Recognizing the unique challenges of AI as a digital utility, the report advocates separating algorithmic control from data center ownership through a "Glass-Steagall"- style regulatory separation. It also proposes a new federal regulatory agency equipped to comprehensively oversee AI and digital markets, encompassing privacy, competition, and transparency concerns, and to be accompanied by sector-specific regulations akin to those for traditional utilities. The paper also explicitly calls for banning surveillance-based business models, including surveillance advertising and surveillance prices and wages, as part of its broader reform agenda.
Toward a More Stable AI Future
The paper concludes by emphasizing the importance of proactive policymaking to confront the vulnerabilities and inequalities emerging from AI-related financial and economic dynamics. It warns against delaying reforms until after a crisis, when political will concentrates, but options may be limited or inadequately formed. Implementing the proposed bold reforms now may not only reduce the likelihood or severity of a crash but also guide the AI industry toward innovations aligned with public good, worker protection, and economic stability.

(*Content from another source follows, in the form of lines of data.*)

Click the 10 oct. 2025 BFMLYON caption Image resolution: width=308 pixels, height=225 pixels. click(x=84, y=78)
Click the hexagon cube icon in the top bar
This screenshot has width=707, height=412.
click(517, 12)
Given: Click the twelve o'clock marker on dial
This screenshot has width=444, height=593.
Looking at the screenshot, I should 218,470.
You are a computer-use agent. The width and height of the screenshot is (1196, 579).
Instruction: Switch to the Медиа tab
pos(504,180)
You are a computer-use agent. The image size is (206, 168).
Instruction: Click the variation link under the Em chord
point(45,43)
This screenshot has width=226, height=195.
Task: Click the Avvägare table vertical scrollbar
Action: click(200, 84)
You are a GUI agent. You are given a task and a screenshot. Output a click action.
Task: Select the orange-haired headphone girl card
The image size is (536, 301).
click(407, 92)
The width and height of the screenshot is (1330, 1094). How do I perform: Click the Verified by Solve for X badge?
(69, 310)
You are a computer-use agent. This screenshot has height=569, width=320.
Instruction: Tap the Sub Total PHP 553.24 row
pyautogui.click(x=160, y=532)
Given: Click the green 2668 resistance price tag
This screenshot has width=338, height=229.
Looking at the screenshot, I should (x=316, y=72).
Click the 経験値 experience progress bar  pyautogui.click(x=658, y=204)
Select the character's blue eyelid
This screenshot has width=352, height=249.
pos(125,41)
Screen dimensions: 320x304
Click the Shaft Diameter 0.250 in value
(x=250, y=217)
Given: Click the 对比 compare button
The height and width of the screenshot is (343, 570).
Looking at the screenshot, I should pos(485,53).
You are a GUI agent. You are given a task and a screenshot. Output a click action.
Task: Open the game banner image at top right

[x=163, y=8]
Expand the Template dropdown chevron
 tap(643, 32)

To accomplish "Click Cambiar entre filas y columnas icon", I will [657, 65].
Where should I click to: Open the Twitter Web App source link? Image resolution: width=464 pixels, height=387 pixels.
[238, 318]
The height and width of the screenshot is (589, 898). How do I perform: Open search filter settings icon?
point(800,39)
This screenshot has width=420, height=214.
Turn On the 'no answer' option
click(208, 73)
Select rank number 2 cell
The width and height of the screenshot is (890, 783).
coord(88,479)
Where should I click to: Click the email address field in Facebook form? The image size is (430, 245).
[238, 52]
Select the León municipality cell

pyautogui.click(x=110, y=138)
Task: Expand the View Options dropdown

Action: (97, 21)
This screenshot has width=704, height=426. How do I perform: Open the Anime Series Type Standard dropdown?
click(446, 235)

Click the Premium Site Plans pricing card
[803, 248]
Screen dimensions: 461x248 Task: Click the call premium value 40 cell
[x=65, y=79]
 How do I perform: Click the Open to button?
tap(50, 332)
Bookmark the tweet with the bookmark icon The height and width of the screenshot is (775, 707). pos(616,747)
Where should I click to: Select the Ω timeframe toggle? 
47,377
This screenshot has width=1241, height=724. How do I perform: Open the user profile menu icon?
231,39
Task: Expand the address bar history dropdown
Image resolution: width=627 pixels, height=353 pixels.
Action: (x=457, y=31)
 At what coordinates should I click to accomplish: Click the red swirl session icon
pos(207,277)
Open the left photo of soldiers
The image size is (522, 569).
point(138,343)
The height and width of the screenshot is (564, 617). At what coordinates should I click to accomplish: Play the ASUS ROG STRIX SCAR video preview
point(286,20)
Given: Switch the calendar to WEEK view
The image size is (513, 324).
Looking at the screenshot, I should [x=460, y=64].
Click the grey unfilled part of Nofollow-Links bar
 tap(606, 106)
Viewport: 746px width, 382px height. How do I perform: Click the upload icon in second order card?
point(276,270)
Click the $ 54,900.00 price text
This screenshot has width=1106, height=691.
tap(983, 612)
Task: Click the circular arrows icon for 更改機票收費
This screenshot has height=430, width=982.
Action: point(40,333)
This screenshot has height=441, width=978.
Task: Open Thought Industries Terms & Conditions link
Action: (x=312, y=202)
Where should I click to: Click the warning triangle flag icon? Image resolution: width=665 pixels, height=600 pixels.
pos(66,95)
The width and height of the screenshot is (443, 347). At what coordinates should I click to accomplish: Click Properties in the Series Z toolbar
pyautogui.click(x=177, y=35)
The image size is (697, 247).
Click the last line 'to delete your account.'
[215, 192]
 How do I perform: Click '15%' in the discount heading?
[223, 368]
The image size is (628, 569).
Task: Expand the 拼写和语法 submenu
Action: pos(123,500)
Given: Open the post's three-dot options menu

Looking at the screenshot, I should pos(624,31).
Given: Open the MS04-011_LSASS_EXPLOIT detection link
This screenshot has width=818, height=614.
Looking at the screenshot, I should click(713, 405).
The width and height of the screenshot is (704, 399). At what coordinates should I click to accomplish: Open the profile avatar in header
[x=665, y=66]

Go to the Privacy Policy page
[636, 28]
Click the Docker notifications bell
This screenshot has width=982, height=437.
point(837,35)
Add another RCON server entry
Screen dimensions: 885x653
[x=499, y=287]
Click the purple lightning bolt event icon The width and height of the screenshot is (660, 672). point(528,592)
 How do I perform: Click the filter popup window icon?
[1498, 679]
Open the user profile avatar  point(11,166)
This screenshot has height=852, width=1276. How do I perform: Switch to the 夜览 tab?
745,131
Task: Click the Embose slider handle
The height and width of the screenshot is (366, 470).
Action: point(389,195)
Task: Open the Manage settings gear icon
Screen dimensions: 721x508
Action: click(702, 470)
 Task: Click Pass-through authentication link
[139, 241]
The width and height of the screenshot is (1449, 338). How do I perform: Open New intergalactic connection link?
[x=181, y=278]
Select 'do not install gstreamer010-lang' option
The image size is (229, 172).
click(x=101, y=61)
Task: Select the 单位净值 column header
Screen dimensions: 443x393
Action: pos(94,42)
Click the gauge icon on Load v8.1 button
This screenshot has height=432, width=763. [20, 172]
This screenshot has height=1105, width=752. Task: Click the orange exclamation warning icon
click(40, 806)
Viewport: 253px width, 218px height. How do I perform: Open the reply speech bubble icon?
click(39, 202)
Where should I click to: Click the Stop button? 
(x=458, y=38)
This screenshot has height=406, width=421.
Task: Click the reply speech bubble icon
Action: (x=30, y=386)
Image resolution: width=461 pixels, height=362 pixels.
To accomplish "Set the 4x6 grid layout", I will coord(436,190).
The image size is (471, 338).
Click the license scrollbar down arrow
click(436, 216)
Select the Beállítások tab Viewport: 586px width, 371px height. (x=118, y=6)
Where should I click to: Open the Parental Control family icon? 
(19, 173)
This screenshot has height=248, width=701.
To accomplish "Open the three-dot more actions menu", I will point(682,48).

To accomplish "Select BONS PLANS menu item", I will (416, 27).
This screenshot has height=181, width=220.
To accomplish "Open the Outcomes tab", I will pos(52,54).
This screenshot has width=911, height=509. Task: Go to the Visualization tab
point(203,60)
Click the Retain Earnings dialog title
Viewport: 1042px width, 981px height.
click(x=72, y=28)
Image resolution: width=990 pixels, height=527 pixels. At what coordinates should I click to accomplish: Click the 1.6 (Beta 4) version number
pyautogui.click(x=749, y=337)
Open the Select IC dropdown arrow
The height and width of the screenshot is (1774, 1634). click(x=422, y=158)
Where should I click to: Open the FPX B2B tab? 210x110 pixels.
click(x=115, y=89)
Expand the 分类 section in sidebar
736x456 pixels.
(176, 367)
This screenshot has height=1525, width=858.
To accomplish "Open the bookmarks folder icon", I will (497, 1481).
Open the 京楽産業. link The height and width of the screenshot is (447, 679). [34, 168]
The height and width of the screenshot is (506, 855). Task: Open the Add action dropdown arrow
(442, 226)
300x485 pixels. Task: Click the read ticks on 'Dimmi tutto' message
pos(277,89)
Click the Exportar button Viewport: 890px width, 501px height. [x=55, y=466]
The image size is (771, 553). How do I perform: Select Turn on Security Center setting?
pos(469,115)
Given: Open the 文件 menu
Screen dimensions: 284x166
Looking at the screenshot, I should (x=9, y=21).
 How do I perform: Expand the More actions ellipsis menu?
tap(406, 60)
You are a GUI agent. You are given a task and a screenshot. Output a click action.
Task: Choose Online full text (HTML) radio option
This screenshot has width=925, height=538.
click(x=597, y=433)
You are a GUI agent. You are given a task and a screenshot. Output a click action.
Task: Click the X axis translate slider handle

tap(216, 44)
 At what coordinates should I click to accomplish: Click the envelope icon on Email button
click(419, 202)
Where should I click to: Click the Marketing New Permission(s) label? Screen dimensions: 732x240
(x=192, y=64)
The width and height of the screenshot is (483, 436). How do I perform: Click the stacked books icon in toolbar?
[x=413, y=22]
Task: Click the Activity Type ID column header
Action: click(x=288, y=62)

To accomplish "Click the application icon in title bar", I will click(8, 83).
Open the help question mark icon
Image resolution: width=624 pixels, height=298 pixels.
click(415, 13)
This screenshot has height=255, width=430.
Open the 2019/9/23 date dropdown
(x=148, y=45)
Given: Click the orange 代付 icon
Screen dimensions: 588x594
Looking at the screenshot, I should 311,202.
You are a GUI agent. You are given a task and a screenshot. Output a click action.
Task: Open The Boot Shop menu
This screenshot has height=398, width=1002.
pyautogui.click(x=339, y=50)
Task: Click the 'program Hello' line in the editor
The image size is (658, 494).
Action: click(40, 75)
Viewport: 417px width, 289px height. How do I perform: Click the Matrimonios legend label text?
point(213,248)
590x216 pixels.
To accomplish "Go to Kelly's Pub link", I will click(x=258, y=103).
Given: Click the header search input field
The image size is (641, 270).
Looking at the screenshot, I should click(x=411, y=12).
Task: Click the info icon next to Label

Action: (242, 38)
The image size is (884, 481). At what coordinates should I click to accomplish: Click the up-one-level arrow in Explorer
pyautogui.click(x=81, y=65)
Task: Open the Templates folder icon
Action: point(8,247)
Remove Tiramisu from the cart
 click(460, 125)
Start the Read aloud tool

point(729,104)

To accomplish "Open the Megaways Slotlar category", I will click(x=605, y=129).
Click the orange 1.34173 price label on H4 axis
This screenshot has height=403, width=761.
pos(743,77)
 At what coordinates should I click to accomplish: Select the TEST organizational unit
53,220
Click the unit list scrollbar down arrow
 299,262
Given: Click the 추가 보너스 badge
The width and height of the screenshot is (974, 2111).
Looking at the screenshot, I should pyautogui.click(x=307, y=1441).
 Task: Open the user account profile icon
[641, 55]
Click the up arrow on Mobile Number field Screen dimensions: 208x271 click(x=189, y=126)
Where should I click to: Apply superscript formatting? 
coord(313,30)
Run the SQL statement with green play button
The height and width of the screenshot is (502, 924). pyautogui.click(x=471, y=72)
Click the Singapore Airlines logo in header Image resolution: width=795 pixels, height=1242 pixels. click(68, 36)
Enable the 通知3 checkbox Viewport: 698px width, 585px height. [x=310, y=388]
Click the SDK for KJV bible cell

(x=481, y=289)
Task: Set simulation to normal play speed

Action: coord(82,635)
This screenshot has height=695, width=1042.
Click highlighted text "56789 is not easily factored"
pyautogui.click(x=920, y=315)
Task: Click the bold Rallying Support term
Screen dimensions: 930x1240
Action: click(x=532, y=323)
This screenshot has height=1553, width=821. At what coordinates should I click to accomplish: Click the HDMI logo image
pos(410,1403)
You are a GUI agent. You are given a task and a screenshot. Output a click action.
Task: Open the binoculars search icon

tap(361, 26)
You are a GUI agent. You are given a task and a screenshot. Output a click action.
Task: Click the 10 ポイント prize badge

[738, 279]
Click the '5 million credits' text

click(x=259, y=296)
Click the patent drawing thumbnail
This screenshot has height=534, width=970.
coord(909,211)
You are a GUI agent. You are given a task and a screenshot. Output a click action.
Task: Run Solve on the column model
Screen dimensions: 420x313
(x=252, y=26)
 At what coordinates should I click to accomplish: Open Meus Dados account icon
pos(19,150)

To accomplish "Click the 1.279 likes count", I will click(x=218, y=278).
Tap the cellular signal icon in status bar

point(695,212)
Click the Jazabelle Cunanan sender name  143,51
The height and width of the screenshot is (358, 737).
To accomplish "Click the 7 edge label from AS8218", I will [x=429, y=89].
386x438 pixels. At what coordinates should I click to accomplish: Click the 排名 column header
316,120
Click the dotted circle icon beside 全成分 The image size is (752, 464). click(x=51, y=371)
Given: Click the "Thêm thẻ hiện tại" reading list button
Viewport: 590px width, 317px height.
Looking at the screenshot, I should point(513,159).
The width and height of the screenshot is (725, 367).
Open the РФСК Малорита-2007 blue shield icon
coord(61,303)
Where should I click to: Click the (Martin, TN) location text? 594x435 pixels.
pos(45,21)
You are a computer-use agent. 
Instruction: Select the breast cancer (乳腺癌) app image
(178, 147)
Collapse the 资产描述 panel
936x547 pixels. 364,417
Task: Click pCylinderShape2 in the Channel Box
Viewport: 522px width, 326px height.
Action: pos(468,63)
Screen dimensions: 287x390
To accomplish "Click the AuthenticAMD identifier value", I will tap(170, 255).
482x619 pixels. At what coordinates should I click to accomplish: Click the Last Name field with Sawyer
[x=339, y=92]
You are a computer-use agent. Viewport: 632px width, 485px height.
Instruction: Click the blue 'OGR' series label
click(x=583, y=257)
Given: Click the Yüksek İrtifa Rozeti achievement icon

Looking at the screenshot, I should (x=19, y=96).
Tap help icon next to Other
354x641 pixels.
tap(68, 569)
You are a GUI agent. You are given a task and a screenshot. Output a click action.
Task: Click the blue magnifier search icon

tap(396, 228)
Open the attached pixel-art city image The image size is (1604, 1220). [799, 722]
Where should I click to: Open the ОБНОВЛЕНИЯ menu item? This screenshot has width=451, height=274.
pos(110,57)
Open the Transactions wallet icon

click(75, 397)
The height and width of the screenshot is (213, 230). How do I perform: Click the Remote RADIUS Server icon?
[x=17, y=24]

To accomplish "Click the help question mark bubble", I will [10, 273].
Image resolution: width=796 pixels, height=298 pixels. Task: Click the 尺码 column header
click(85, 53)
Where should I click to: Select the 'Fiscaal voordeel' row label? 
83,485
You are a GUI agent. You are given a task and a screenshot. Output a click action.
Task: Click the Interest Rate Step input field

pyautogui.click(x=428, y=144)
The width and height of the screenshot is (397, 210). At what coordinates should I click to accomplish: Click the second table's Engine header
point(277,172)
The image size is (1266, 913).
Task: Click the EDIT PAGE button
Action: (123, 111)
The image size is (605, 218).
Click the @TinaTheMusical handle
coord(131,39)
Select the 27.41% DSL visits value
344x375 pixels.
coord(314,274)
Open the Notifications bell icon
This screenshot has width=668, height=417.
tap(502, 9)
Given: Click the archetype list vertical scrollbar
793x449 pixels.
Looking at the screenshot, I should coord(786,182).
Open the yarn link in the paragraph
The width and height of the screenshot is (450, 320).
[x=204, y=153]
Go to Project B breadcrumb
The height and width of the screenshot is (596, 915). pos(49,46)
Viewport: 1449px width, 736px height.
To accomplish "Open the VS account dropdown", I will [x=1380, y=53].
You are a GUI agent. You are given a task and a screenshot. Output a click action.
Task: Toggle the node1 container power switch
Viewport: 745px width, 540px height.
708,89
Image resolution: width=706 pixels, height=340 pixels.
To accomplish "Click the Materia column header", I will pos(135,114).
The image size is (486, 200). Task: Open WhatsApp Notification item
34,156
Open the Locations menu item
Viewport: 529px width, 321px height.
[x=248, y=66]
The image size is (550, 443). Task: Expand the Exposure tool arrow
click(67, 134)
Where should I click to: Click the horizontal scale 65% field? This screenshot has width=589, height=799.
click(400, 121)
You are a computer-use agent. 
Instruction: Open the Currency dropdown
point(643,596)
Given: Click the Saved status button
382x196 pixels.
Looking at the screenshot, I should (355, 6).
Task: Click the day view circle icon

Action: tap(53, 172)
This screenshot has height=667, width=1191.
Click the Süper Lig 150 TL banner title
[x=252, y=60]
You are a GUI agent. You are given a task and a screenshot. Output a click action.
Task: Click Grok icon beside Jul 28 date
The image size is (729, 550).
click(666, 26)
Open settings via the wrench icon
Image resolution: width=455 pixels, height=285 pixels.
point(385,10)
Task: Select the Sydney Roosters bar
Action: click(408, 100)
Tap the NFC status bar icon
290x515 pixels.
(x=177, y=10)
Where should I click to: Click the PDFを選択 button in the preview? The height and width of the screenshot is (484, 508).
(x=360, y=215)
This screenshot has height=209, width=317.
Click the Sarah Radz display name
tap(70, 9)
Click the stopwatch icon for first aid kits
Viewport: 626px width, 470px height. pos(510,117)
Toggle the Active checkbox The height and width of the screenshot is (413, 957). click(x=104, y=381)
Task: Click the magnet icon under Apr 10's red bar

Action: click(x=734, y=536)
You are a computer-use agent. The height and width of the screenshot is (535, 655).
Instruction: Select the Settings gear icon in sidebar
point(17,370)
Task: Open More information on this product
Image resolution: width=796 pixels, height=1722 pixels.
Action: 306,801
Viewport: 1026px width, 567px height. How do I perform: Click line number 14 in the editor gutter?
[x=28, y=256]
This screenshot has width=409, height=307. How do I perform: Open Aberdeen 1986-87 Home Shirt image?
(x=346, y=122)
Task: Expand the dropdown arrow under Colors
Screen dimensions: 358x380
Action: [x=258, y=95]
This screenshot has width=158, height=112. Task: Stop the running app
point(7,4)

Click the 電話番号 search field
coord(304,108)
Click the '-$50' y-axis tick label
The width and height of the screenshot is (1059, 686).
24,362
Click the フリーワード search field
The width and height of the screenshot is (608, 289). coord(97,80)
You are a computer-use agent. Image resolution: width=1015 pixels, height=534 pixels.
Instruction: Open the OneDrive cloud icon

In conclusion, the paper presents a comprehensive framework for legislative and regulatory intervention aimed at fostering a resilient, transparent, and socially responsible AI ecosystem before the next major disruption occurs.

*Important notice: SSRN publishes preliminary scientific reports that are not peer-reviewed and, therefore, should not be regarded as definitive, used to guide development decisions, or treated as established information in the field of artificial intelligence research.